**Prompt**
A word-for-word transcription of every record is needed.

+ + + + + + +

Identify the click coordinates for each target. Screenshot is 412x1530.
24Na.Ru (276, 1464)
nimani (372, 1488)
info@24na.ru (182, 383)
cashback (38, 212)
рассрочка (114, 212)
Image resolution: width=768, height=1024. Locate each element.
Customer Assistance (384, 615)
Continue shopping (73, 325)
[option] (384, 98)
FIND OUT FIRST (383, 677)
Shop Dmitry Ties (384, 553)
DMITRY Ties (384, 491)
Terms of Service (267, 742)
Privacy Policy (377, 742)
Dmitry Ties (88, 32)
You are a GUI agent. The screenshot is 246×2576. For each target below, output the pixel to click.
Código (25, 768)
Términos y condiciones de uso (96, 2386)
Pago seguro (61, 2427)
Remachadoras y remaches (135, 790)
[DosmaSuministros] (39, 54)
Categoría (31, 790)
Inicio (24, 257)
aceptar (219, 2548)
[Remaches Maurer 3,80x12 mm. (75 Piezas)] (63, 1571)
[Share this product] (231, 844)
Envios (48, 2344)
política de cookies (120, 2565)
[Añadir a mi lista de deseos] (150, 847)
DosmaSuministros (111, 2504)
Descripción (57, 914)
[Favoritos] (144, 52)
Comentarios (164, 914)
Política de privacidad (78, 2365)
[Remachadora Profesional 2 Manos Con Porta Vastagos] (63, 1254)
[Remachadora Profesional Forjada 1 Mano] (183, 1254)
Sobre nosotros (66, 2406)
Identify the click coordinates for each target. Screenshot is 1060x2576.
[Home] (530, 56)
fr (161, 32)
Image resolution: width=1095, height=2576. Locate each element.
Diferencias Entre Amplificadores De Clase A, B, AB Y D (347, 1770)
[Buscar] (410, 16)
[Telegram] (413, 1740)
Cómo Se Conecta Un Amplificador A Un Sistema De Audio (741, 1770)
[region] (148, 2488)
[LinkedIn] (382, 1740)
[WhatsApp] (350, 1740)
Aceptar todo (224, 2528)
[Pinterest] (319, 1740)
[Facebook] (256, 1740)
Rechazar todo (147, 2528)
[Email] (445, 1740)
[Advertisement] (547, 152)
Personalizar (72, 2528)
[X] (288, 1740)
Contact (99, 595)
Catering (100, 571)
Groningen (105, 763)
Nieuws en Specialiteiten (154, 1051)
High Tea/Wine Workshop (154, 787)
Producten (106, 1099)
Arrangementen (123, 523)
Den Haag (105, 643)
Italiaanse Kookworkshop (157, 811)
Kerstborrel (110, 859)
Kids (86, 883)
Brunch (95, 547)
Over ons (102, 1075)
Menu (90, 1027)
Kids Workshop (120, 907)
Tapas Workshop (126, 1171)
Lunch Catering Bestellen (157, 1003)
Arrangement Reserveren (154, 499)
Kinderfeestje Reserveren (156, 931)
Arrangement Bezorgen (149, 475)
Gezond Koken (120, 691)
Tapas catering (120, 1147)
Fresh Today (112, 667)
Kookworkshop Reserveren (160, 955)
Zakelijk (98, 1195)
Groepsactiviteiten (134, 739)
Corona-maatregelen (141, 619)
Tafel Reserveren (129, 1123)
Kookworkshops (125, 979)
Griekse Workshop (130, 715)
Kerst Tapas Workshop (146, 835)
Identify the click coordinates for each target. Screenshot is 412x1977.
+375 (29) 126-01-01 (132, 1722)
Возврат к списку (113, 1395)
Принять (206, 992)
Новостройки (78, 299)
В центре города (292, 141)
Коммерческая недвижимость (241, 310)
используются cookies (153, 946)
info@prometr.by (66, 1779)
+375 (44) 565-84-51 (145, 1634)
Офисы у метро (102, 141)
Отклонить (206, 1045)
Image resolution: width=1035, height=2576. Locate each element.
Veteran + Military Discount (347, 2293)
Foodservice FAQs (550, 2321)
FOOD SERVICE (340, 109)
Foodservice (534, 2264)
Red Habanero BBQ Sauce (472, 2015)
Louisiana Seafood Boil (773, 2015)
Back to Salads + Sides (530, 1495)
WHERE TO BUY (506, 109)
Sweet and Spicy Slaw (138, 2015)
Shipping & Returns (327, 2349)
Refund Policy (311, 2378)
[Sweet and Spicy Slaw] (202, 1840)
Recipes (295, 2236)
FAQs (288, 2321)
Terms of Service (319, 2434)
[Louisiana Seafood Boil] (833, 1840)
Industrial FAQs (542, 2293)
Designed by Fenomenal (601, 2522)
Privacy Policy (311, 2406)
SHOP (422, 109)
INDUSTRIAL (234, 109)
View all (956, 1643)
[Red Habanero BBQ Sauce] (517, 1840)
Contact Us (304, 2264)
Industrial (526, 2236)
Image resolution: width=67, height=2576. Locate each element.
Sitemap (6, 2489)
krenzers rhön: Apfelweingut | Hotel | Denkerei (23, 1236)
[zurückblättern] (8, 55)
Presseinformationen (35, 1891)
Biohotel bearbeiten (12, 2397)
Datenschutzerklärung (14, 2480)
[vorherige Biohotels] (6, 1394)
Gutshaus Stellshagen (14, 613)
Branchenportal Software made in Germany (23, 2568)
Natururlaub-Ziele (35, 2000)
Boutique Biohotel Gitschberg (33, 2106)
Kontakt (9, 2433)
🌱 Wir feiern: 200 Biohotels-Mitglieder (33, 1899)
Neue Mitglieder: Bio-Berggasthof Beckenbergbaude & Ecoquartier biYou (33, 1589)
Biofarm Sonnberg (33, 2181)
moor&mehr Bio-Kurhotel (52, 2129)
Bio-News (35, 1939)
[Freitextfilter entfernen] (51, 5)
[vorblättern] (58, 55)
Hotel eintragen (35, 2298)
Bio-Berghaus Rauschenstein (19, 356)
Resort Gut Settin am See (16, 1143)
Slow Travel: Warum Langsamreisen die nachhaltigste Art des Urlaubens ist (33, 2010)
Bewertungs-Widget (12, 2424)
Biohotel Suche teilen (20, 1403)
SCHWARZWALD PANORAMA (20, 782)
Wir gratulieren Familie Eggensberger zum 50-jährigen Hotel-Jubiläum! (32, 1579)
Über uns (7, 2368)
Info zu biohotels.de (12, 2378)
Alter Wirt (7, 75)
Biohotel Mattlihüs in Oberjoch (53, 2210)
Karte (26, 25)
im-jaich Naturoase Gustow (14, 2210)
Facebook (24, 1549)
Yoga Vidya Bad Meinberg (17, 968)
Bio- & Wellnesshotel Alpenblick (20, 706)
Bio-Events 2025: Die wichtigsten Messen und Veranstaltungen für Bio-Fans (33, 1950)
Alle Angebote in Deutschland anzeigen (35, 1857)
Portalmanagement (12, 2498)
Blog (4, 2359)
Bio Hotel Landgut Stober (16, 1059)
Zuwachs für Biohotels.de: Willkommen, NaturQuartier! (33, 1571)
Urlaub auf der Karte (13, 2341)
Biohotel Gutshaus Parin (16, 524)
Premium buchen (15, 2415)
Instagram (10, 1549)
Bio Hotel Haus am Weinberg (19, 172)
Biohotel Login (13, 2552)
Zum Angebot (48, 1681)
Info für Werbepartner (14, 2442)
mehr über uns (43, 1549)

+ + + + + + +

**Your response**
Identify the click coordinates for each target. Screenshot is 412x1530.
24Na.Ru (276, 1464)
nimani (372, 1488)
info@24na.ru (182, 383)
cashback (38, 212)
рассрочка (114, 212)
Image resolution: width=768, height=1024. Locate each element.
Customer Assistance (384, 615)
Continue shopping (73, 325)
[option] (384, 98)
FIND OUT FIRST (383, 677)
Shop Dmitry Ties (384, 553)
DMITRY Ties (384, 491)
Terms of Service (267, 742)
Privacy Policy (377, 742)
Dmitry Ties (88, 32)
You are a GUI agent. The screenshot is 246×2576. For each target below, output the pixel to click.
Código (25, 768)
Términos y condiciones de uso (96, 2386)
Pago seguro (61, 2427)
Remachadoras y remaches (135, 790)
[DosmaSuministros] (39, 54)
Categoría (31, 790)
Inicio (24, 257)
aceptar (219, 2548)
[Remaches Maurer 3,80x12 mm. (75 Piezas)] (63, 1571)
[Share this product] (231, 844)
Envios (48, 2344)
política de cookies (120, 2565)
[Añadir a mi lista de deseos] (150, 847)
DosmaSuministros (111, 2504)
Descripción (57, 914)
[Favoritos] (144, 52)
Comentarios (164, 914)
Política de privacidad (78, 2365)
[Remachadora Profesional 2 Manos Con Porta Vastagos] (63, 1254)
[Remachadora Profesional Forjada 1 Mano] (183, 1254)
Sobre nosotros (66, 2406)
Identify the click coordinates for each target. Screenshot is 1060x2576.
[Home] (530, 56)
fr (161, 32)
Image resolution: width=1095, height=2576. Locate each element.
Diferencias Entre Amplificadores De Clase A, B, AB Y D (347, 1770)
[Buscar] (410, 16)
[Telegram] (413, 1740)
Cómo Se Conecta Un Amplificador A Un Sistema De Audio (741, 1770)
[region] (148, 2488)
[LinkedIn] (382, 1740)
[WhatsApp] (350, 1740)
Aceptar todo (224, 2528)
[Pinterest] (319, 1740)
[Facebook] (256, 1740)
Rechazar todo (147, 2528)
[Email] (445, 1740)
[Advertisement] (547, 152)
Personalizar (72, 2528)
[X] (288, 1740)
Contact (99, 595)
Catering (100, 571)
Groningen (105, 763)
Nieuws en Specialiteiten (154, 1051)
High Tea/Wine Workshop (154, 787)
Producten (106, 1099)
Arrangementen (123, 523)
Den Haag (105, 643)
Italiaanse Kookworkshop (157, 811)
Kerstborrel (110, 859)
Kids (86, 883)
Brunch (95, 547)
Over ons (102, 1075)
Menu (90, 1027)
Kids Workshop (120, 907)
Tapas Workshop (126, 1171)
Lunch Catering Bestellen (157, 1003)
Arrangement Reserveren (154, 499)
Kinderfeestje Reserveren (156, 931)
Arrangement Bezorgen (149, 475)
Gezond Koken (120, 691)
Tapas catering (120, 1147)
Fresh Today (112, 667)
Kookworkshop Reserveren (160, 955)
Zakelijk (98, 1195)
Groepsactiviteiten (134, 739)
Corona-maatregelen (141, 619)
Tafel Reserveren (129, 1123)
Kookworkshops (125, 979)
Griekse Workshop (130, 715)
Kerst Tapas Workshop (146, 835)
Identify the click coordinates for each target. Screenshot is 412x1977.
+375 (29) 126-01-01 (132, 1722)
Возврат к списку (113, 1395)
Принять (206, 992)
Новостройки (78, 299)
В центре города (292, 141)
Коммерческая недвижимость (241, 310)
используются cookies (153, 946)
info@prometr.by (66, 1779)
+375 (44) 565-84-51 (145, 1634)
Офисы у метро (102, 141)
Отклонить (206, 1045)
Image resolution: width=1035, height=2576. Locate each element.
Veteran + Military Discount (347, 2293)
Foodservice FAQs (550, 2321)
FOOD SERVICE (340, 109)
Foodservice (534, 2264)
Red Habanero BBQ Sauce (472, 2015)
Louisiana Seafood Boil (773, 2015)
Back to Salads + Sides (530, 1495)
WHERE TO BUY (506, 109)
Sweet and Spicy Slaw (138, 2015)
Shipping & Returns (327, 2349)
Refund Policy (311, 2378)
[Sweet and Spicy Slaw] (202, 1840)
Recipes (295, 2236)
FAQs (288, 2321)
Terms of Service (319, 2434)
[Louisiana Seafood Boil] (833, 1840)
Industrial FAQs (542, 2293)
Designed by Fenomenal (601, 2522)
Privacy Policy (311, 2406)
SHOP (422, 109)
INDUSTRIAL (234, 109)
View all (956, 1643)
[Red Habanero BBQ Sauce] (517, 1840)
Contact Us (304, 2264)
Industrial (526, 2236)
Image resolution: width=67, height=2576. Locate each element.
Sitemap (6, 2489)
krenzers rhön: Apfelweingut | Hotel | Denkerei (23, 1236)
[zurückblättern] (8, 55)
Presseinformationen (35, 1891)
Biohotel bearbeiten (12, 2397)
Datenschutzerklärung (14, 2480)
[vorherige Biohotels] (6, 1394)
Gutshaus Stellshagen (14, 613)
Branchenportal Software made in Germany (23, 2568)
Natururlaub-Ziele (35, 2000)
Boutique Biohotel Gitschberg (33, 2106)
Kontakt (9, 2433)
🌱 Wir feiern: 200 Biohotels-Mitglieder (33, 1899)
Neue Mitglieder: Bio-Berggasthof Beckenbergbaude & Ecoquartier biYou (33, 1589)
Biofarm Sonnberg (33, 2181)
moor&mehr Bio-Kurhotel (52, 2129)
Bio-News (35, 1939)
[Freitextfilter entfernen] (51, 5)
[vorblättern] (58, 55)
Hotel eintragen (35, 2298)
Bio-Berghaus Rauschenstein (19, 356)
Resort Gut Settin am See (16, 1143)
Slow Travel: Warum Langsamreisen die nachhaltigste Art des Urlaubens ist (33, 2010)
Bewertungs-Widget (12, 2424)
Biohotel Suche teilen (20, 1403)
SCHWARZWALD PANORAMA (20, 782)
Wir gratulieren Familie Eggensberger zum 50-jährigen Hotel-Jubiläum! (32, 1579)
Über uns (7, 2368)
Info zu biohotels.de (12, 2378)
Alter Wirt (7, 75)
Biohotel Mattlihüs in Oberjoch (53, 2210)
Karte (26, 25)
im-jaich Naturoase Gustow (14, 2210)
Facebook (24, 1549)
Yoga Vidya Bad Meinberg (17, 968)
Bio- & Wellnesshotel Alpenblick (20, 706)
Bio-Events 2025: Die wichtigsten Messen und Veranstaltungen für Bio-Fans (33, 1950)
Alle Angebote in Deutschland anzeigen (35, 1857)
Portalmanagement (12, 2498)
Blog (4, 2359)
Bio Hotel Landgut Stober (16, 1059)
Zuwachs für Biohotels.de: Willkommen, NaturQuartier! (33, 1571)
Urlaub auf der Karte (13, 2341)
Biohotel Gutshaus Parin (16, 524)
Premium buchen (15, 2415)
Instagram (10, 1549)
Bio Hotel Haus am Weinberg (19, 172)
Biohotel Login (13, 2552)
Zum Angebot (48, 1681)
Info für Werbepartner (14, 2442)
mehr über uns (43, 1549)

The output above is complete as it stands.